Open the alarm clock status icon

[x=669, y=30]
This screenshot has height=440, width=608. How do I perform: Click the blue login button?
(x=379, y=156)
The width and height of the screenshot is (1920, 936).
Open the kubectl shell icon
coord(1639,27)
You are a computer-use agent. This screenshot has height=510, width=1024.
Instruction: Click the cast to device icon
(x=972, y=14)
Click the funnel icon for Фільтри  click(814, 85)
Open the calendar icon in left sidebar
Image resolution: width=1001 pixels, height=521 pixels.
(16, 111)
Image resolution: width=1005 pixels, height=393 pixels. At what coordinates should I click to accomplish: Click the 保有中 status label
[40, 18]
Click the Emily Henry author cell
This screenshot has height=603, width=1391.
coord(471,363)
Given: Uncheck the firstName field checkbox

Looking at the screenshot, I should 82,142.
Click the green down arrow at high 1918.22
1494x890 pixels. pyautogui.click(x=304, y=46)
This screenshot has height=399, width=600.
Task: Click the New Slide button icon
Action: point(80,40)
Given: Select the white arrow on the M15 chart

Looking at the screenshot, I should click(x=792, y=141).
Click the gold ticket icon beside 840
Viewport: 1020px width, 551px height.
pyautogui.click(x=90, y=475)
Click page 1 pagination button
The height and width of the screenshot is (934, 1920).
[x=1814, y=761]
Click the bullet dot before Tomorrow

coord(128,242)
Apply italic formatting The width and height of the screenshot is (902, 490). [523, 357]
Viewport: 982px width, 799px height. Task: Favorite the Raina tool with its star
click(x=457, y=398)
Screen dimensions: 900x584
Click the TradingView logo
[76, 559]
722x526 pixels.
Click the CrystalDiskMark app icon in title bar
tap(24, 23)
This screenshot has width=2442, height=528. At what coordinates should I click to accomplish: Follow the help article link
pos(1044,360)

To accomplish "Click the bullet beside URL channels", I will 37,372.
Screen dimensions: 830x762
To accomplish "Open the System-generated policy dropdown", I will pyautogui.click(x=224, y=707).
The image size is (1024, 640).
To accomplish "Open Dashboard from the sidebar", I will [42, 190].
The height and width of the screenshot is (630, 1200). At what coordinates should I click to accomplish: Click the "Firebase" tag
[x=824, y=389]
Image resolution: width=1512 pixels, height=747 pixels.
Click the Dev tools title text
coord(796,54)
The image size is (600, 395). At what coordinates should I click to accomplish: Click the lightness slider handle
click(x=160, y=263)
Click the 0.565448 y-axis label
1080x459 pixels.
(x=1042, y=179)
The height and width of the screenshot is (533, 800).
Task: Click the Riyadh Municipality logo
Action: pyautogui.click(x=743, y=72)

# Task directions
All lines from the one containing "The image size is (1024, 640)." to the last line of the material above must be copied exactly, and only those.

# Response
The image size is (1024, 640).
To accomplish "Open Dashboard from the sidebar", I will [42, 190].
The height and width of the screenshot is (630, 1200). At what coordinates should I click to accomplish: Click the "Firebase" tag
[x=824, y=389]
Image resolution: width=1512 pixels, height=747 pixels.
Click the Dev tools title text
coord(796,54)
The image size is (600, 395). At what coordinates should I click to accomplish: Click the lightness slider handle
click(x=160, y=263)
Click the 0.565448 y-axis label
1080x459 pixels.
(x=1042, y=179)
The height and width of the screenshot is (533, 800).
Task: Click the Riyadh Municipality logo
Action: pyautogui.click(x=743, y=72)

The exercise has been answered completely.